Bill Would Count Existing Dams as Renewable Energy

By Beacon Staff

HELENA – State lawmakers are considering a bill that would make it easier for utilities to meet the standard for renewable energy production, a proposal that conservationists say would make the standard meaningless.

The measure sponsored by Republican Sen. Debby Barrett, of Dillon, would allow electricity produced by large hydroelectric facilities to count toward state renewable resource requirements.

Montana utilities are required to procure 10 percent of their retail electricity sales from renewable resources. That jumps to 15 percent in 2015.

State law now counts only smaller hydroelectric facilities of 10 megawatts or less toward those requirements. Barrett’s bill would make all existing dams and hydroelectric facilities eligible renewable energy resources, as long as they are not federal facilities.

About 40 percent of Montana’s electricity comes from hydroelectric power, and the proposal would add approximately 1 gigawatt of existing power to the state renewable energy standard, said Kyla Wiens, an energy advocate for the Montana Environmental Information Center

The bill would add so much hydroelectric power that companies required to comply with the standard would not have to develop any new resources for the next 20 years, she said.

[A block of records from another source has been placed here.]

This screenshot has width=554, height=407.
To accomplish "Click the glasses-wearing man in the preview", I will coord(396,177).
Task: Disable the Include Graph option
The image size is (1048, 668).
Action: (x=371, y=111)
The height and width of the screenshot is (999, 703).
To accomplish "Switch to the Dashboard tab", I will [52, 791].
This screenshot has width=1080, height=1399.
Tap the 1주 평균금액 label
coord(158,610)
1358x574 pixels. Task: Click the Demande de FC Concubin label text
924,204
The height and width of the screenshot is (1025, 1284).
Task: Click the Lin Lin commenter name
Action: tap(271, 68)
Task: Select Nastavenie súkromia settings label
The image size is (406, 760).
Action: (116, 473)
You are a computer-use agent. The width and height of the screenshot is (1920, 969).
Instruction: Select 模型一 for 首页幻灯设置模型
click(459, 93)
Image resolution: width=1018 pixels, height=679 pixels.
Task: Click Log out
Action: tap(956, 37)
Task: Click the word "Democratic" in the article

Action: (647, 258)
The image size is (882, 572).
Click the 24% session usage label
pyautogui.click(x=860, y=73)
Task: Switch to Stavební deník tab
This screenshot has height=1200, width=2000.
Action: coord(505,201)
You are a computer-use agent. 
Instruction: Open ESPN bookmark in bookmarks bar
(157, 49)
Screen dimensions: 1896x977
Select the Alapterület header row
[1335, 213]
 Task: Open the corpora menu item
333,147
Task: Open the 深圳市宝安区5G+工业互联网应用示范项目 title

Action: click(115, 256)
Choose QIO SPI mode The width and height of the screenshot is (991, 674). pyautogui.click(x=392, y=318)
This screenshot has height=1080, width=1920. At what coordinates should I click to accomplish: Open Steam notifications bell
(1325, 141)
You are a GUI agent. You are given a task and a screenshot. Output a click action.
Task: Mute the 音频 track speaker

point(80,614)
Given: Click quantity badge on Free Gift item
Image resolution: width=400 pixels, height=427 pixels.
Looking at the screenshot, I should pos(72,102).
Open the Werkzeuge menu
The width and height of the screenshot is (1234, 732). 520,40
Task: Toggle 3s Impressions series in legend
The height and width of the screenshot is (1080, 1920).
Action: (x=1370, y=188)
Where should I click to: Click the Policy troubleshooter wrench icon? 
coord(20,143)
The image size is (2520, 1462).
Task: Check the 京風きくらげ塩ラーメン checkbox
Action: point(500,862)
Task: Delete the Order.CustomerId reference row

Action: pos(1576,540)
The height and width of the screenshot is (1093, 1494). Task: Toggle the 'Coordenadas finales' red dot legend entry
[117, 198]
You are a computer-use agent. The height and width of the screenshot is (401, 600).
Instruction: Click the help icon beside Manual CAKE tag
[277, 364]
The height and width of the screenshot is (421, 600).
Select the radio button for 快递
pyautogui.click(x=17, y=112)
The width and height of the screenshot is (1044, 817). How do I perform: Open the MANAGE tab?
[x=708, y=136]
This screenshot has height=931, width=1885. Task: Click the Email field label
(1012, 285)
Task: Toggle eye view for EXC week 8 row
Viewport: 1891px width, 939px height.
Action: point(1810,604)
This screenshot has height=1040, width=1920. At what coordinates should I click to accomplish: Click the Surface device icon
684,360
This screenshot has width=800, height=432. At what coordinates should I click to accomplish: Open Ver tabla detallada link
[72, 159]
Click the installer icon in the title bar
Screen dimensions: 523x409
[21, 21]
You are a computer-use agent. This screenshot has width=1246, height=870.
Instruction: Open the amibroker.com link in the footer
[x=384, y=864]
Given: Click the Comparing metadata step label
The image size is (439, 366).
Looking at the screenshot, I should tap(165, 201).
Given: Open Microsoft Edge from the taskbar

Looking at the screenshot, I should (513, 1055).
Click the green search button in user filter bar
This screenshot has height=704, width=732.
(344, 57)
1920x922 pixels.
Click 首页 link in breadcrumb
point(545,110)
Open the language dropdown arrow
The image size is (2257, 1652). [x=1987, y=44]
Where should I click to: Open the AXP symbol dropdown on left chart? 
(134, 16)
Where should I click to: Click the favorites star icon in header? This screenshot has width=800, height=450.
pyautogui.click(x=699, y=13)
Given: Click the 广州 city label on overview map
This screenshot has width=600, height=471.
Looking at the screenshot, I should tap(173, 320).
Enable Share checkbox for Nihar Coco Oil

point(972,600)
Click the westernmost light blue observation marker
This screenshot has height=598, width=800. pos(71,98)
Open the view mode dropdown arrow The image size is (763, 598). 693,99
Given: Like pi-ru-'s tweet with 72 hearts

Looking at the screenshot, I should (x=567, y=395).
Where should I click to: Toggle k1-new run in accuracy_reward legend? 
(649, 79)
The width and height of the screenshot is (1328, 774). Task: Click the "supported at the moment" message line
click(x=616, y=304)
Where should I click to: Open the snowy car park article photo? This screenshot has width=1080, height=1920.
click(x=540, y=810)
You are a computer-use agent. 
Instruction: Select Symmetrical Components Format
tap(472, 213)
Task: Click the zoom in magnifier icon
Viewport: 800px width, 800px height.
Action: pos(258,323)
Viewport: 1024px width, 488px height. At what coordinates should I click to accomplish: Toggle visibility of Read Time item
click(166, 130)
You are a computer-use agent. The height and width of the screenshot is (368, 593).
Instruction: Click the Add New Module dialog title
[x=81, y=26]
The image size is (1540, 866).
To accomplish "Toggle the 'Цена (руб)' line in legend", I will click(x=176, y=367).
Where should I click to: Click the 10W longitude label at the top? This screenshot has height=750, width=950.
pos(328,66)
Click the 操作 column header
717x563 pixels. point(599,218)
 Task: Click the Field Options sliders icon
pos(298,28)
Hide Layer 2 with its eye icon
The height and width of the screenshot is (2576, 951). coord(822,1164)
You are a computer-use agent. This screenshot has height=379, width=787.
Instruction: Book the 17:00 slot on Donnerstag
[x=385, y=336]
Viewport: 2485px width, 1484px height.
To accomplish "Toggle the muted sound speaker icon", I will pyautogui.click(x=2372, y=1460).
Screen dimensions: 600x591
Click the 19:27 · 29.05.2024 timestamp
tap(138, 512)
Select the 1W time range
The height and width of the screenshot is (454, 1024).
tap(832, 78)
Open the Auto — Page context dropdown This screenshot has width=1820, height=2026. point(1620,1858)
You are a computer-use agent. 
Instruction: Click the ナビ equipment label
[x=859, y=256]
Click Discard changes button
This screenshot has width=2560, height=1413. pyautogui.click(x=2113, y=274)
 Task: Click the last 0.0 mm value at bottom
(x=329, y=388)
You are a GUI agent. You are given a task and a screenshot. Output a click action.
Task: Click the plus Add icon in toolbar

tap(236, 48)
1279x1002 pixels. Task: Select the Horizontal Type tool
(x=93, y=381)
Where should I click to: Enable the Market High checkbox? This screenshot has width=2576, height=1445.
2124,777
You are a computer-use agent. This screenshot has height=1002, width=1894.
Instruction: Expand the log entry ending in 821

“This bill would essentially make the existing renewable energy standard meaningless,” Wiens said. “If all this hydro power is added, there’s no need to get any new renewable energy.”

Barrett said the intent of the bill is to recognize that water is a renewable resource, and the measure should not be a disincentive to developing wind power or other renewable resources in the state.

“If Northwestern (Energy) or anybody else can afford to develop it on a level playing field, they should go ahead,” Barrett said. “I would like a product produced economically so we can purchase it economically.”

Barrett said she believes the incremental increases in the renewable energy standard are “smoke and mirrors” that ensures certain companies can make money while the taxpayers subsidize their renewable energy initiatives.

Northwestern Energy, the state’s largest utility, did not immediately return a call for comment.

The Senate Energy and Telecommunications Committee planned to hold a hearing on the bill Tuesday afternoon.